SCIENCE AND SOCIAL SCIENCE
- The photographers assigned to military missions frequently carried out ethnographic, topographic, and other kinds of scientific research.
- Thomas Cook, founder of the Cook's Tours, arranged military transport and cultivated the protection of rulers to safeguard them and the high-end tourist groups he escorted to Egypt and the Holy Land.
- Photographers hired to make and sell group pictures to the sightseers.
- Photography participated in the production of evidence in many fields.
- Geology, biology,botany, medicine, astronomy, and chemistry used photography to collect and exhibit evidence.
- In Russia, more systematic fieldwork aimed at describing physical types and local costumes began to use photography.
- Full-face, profile, and full-length views of people were considered to be the most scientifically useful.
- Prints generally show people identified by tribe and caste, holding a tool denoting their work and social position.
- The lack of standardization in anthropological photography led scientists such as Thomas Henry Huxley (1825- 1925) and John Lamprey (active 1870s) to create systems by which humans could be photographed for observation and comparison.
- One of the most persistent of such types of ethnographic photography showed women from the Middle East and Asia in sexually suggestive poses.
- The ten " Orientalism," adopted by cultural critic Edward Said in a 1978 book of the same title, has come to mean the wholesale social labeling of non-Western peoples as passive, rather than active; childlike, rather than active; childlike rather than mature; feminine, rather than masculine; and timeless- that is, separate from the progress of Western history.
- Images of the odalisque, the drowsily reclining naked or semi-nude female pictured in an intimate or exotic setting, were frequent in Western art.
- In photography, the mystery and unavailability of Middle Eastern women were enhanced by costume, and pose.
- Nude and semi-nude images of Eastern women ere marketed in many ways.
- The idea of creating assemblages of thematically related photographs of people was not restricted to scientific pursuits.
- Studios around the world offered exotic images of people deemed typical of an ethnic group.
- In the later nineteenth century, factories and industrial sites were photographed with increasing frequency, and studio shots of labors, especially craftspeople dressed in work clothes and carrying their tools, became the subjects of many cartes-de-visite.

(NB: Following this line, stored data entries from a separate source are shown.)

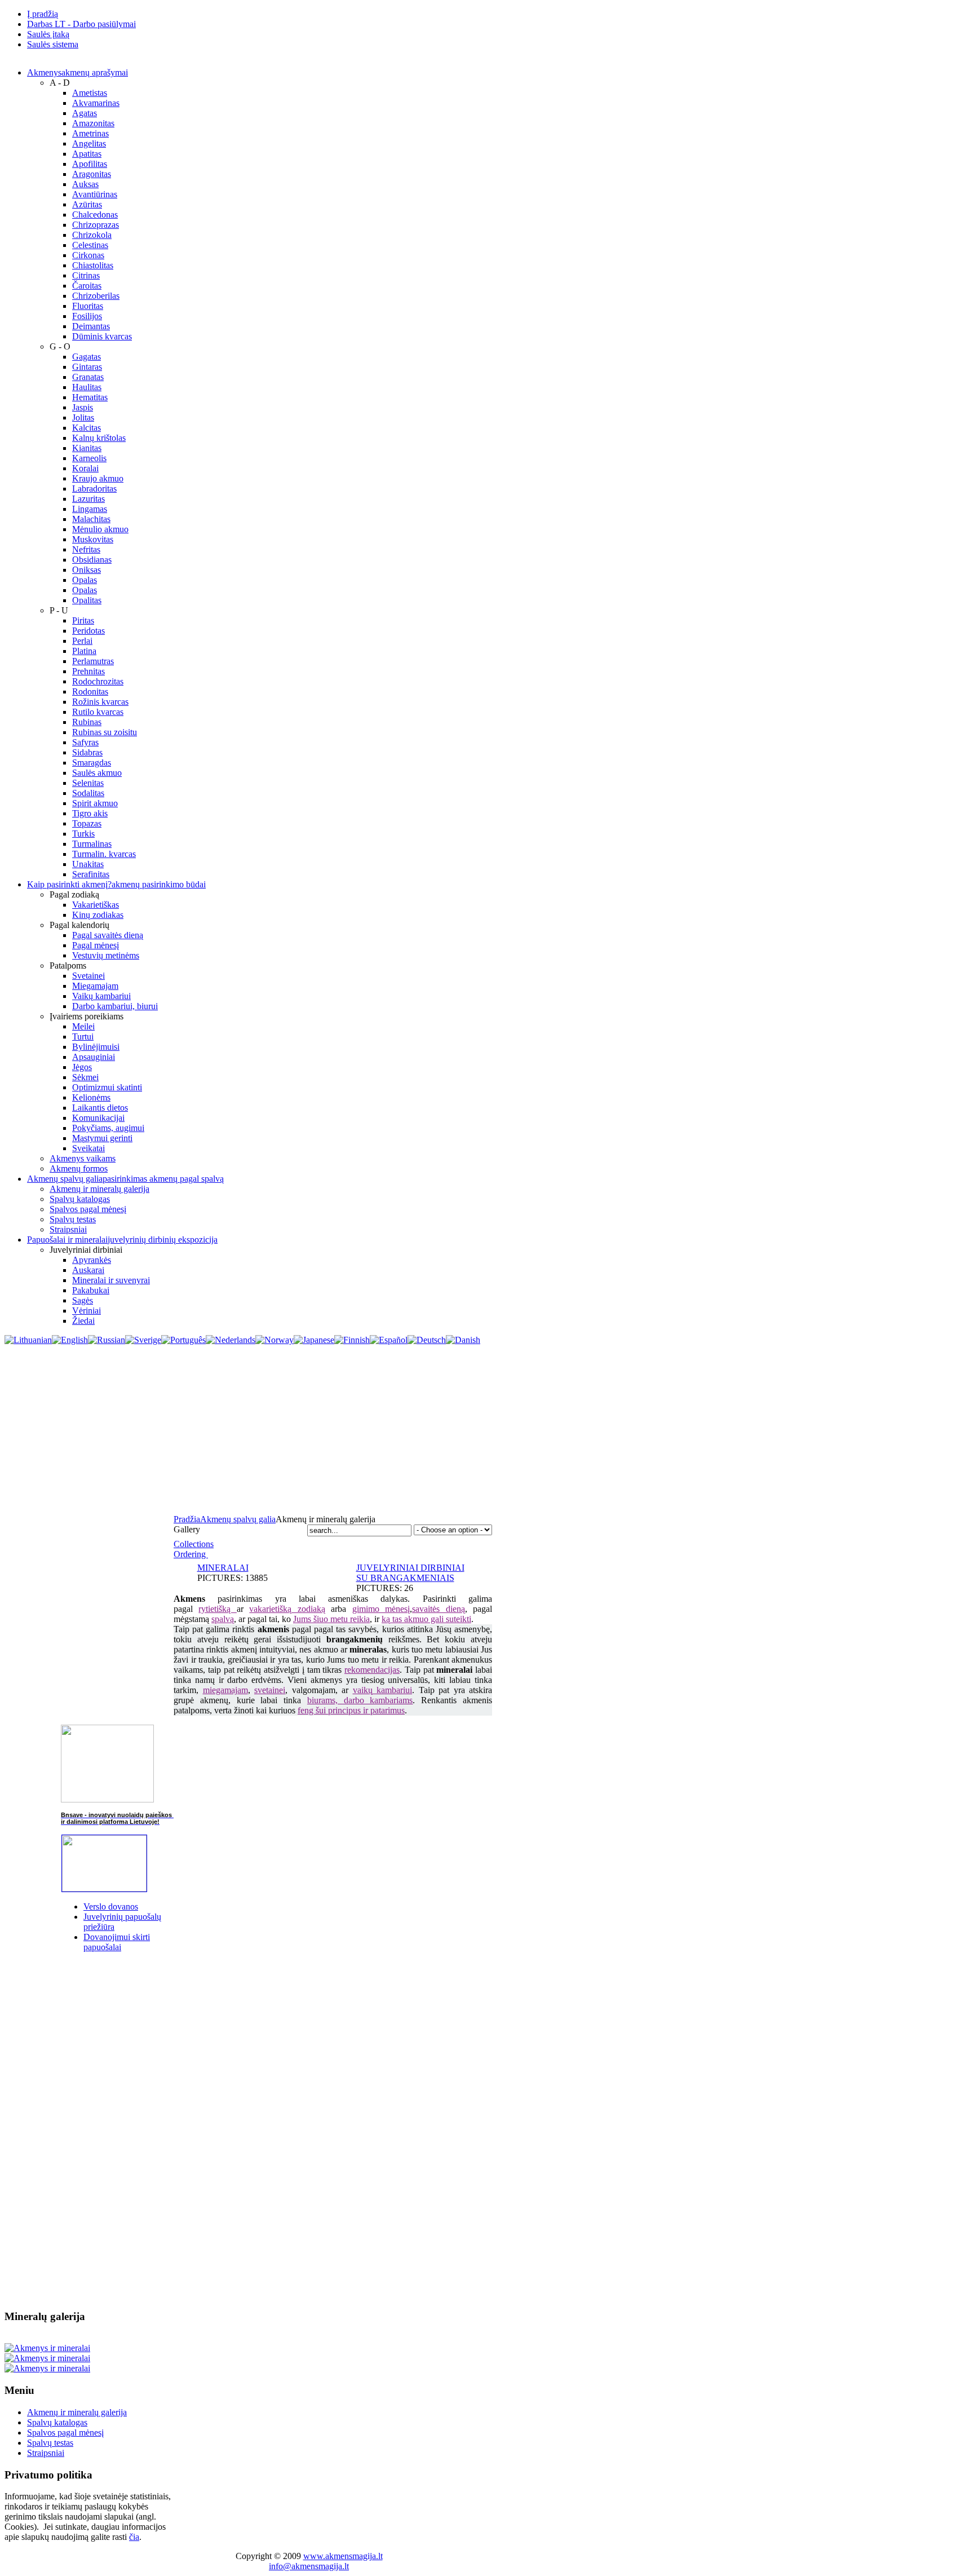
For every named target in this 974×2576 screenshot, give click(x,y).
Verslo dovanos (110, 1906)
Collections (194, 1544)
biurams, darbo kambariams (360, 1700)
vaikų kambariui (383, 1690)
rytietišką (217, 1609)
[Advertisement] (487, 1430)
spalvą (222, 1619)
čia (134, 2537)
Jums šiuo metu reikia (331, 1619)
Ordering (191, 1554)
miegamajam (225, 1690)
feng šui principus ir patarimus (351, 1710)
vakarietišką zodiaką (287, 1609)
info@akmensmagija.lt (309, 2566)
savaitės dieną (438, 1609)
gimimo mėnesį (381, 1609)
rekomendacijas (372, 1669)
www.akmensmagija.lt (343, 2556)
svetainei (269, 1690)
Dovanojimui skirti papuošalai (116, 1942)
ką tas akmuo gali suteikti (426, 1619)
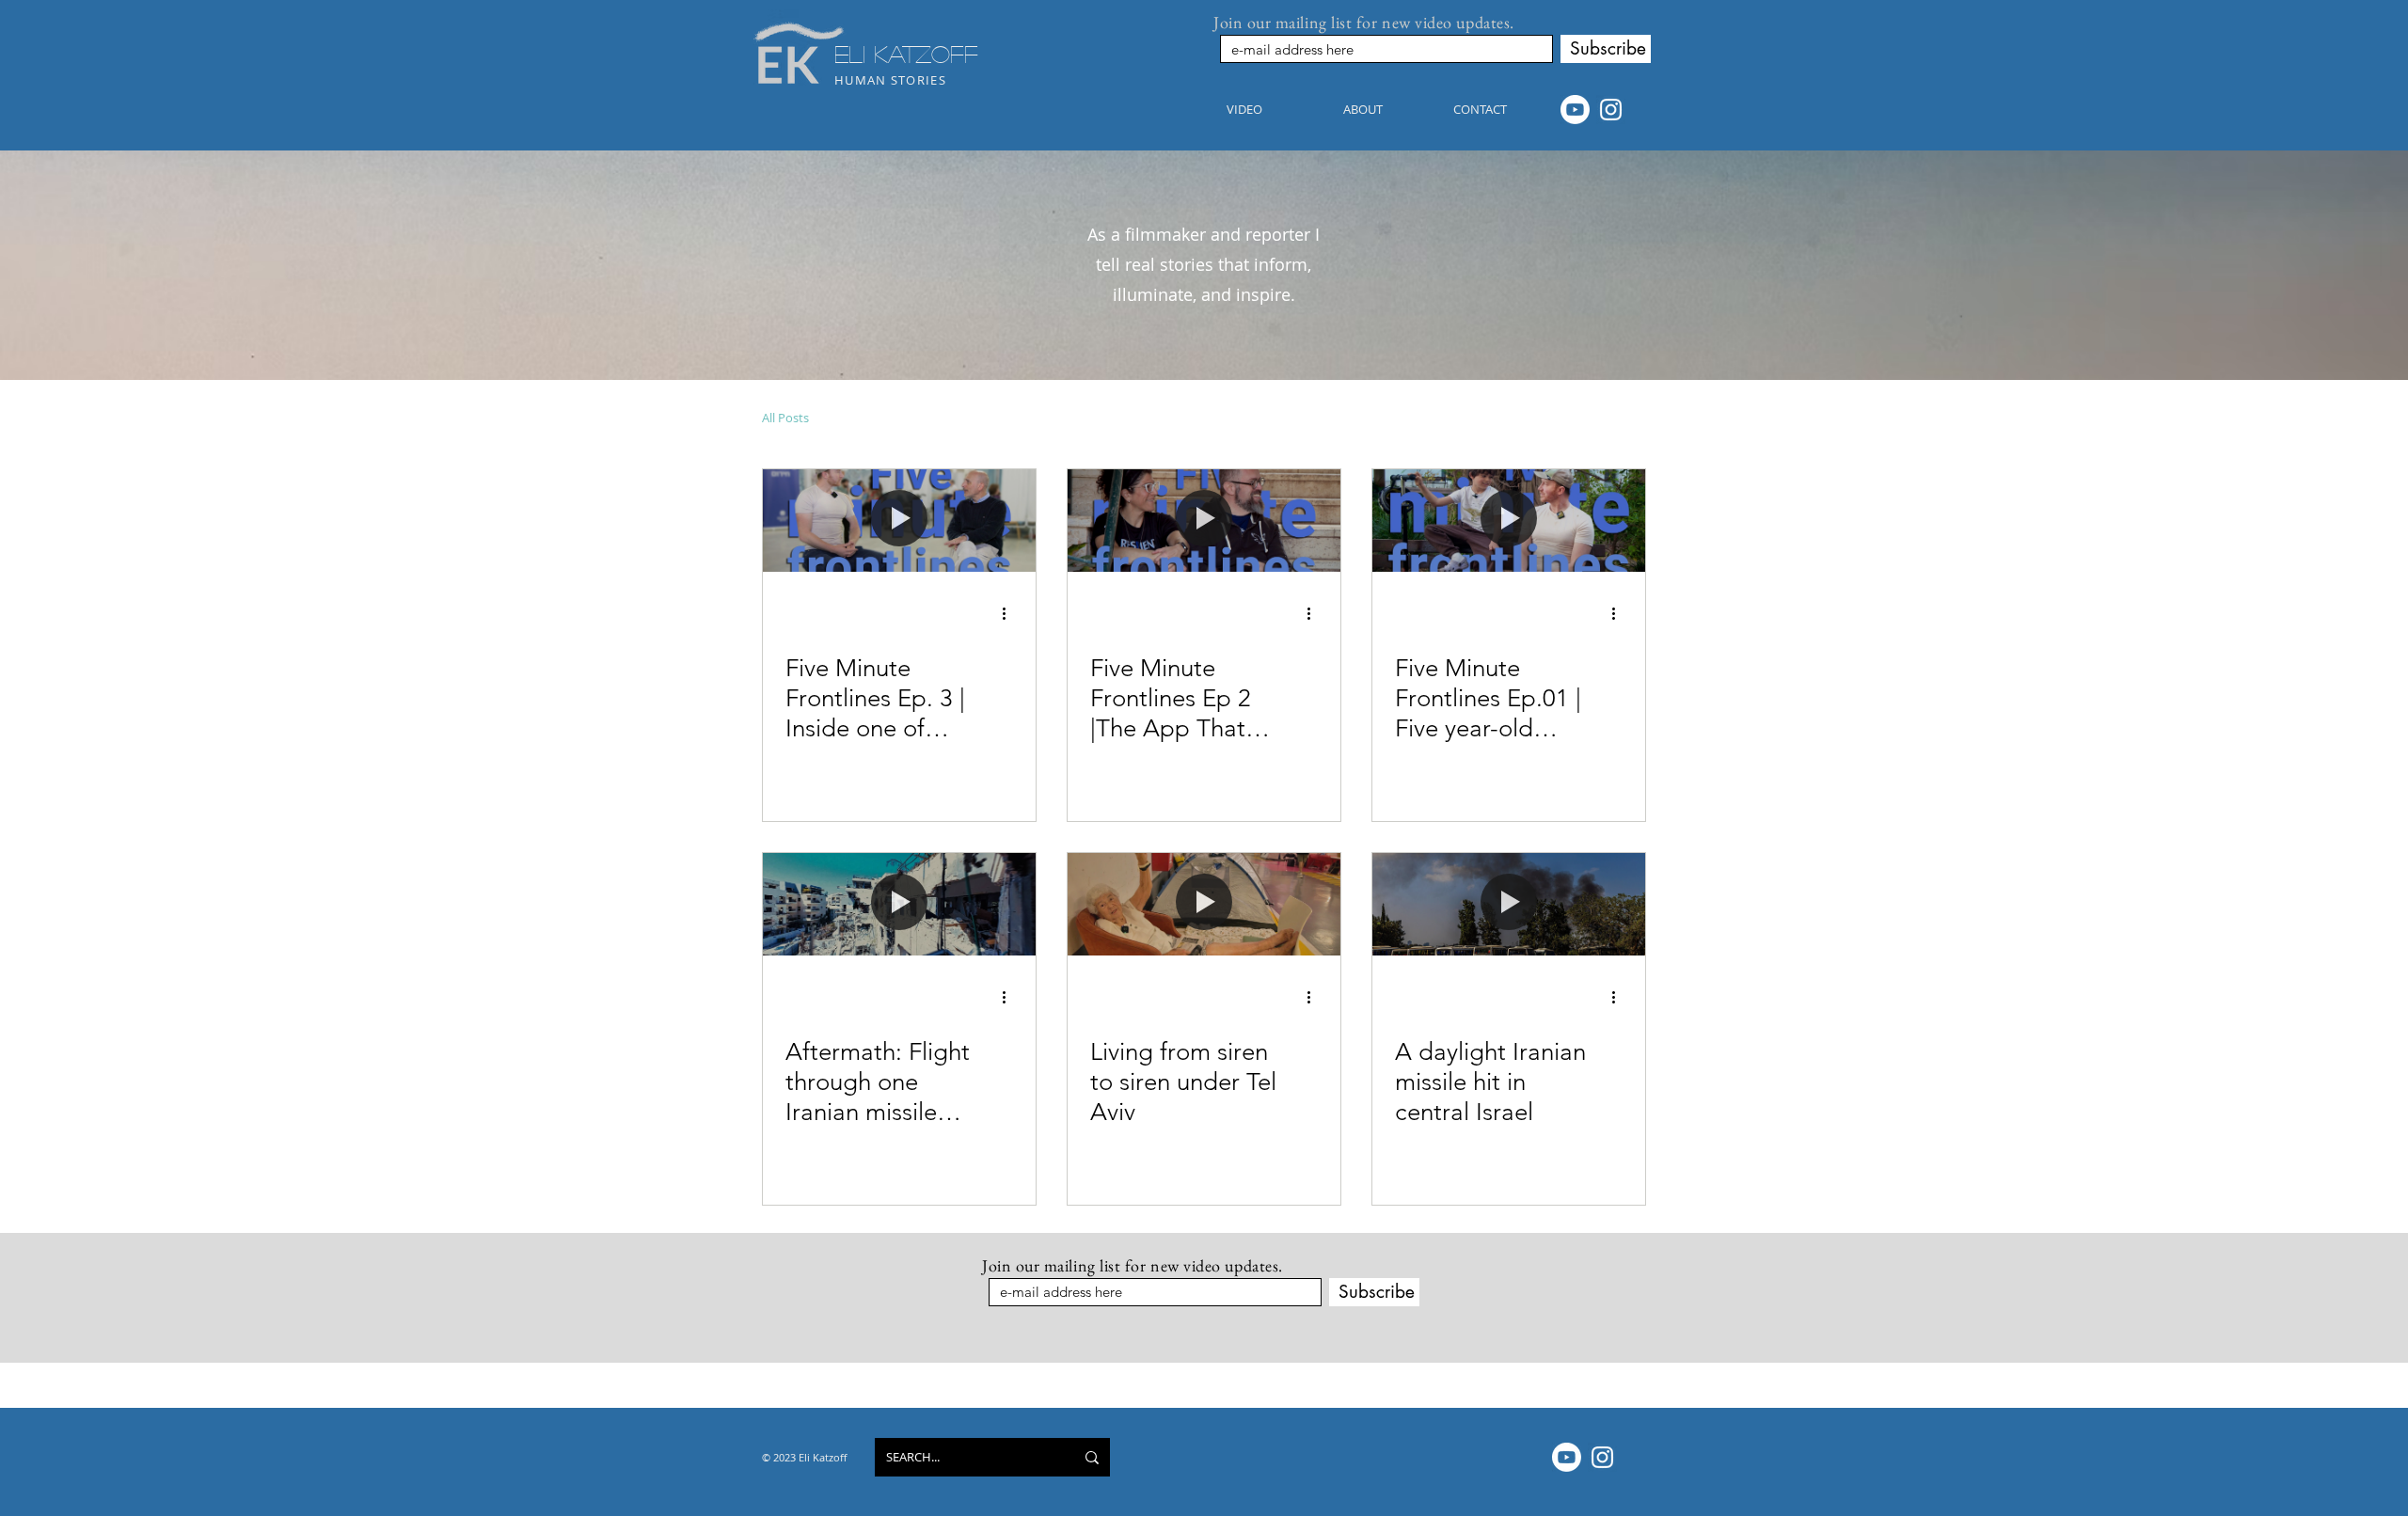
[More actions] (1010, 614)
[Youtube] (1575, 109)
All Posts (785, 417)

- Child laborers are largely absent from early photography .
- The poor could not afford photographs, and newspaper images tended to reflect the point of view of private industry
- In the last third of the nineteenth century, photographs were used slightly more often in private social reform efforts
- The notion that inner human character could be interpreted through facial expressions persisted throughout nineteenth century portraiture in all visual media.
- Photographs became more general available, they seemed to encourage the reading of inner character.
- The conviction that a clear correspondence existed between inner moods and outward appearances also informed scientific experiments on human gestures and facial expressions, such as the photographs of mental patients taken by. Dr. Hugh Welch Diamond in the 1850's.
Duchenne de Boulogne
- Duchenne was a physician at the Paris hospital La Salpetriere, which treated people suffering from epilepsy, neurological problems, and insanity.
- Duchenne's Mecanisme de la physionomie humane ( The Mechanism of Human Physiognomy), published in 1862, was accompanied by an atlas of eight-four photographs taken between 1852 and 1856 of human subjects whose facial muscles were stimulated by an electric current.
- Duchenne attempted to arouse through electrical stimulation the individual facial muscles that he considered to be in involved in human expression.
- Most of his photographs were of people with mental retardation; forty-five of the eighty-four images are of one old mentally retarded man.
- He took his subjects' emotional responses to be typical of all humans; the individual's personality and distinctive range of reactions did not interest him.
- To aid the camera's recording, swift and subtle muscular reactions were ignored in favor of more dramatic and visible ones.
- The nineteenth-century clash between two approaches to painting, represented by the realism of Gustave Courbet (1819-1877) and the idealism of Jean-Auguste-Domunique Ingres (1780-1867), was specifically referenced by the commentator in relation to Duchenne's physiological photography.
Darwin
- British scientist Charles Darwin (1809-1882) completed a study that he had begun in 1838.
- The volume underscored Darwin's hypothesis that humans were not a separately created species, but resulted from the processes of natural selection and evolution.
- About nine thousand copies of the book sold in the first four months of publication, both because Darwin was a well-known, controversial author, and because the subject of emotional expression was popular at the time.
- Darwin's introduction acknowledged his debt to the insights and photographs of emotion made by Duchenne de Boulogne.
- Believing that babies exhibited the purest, least acculturated signs of emotions, Darwin used photographs of babies made by Rejlander and the German photographer Adolph Diedrich Kindermann (1823-1892).
- Darwin investigated the means by which photographs might be inexpensively included in the text.
- A technique known as Heliotype, invented by the photographer Ernest Edward (1837-1903), who made a portrait of Darwin in 1868, used printing-press plates to reproduce photographs, and to keep down the price of the book.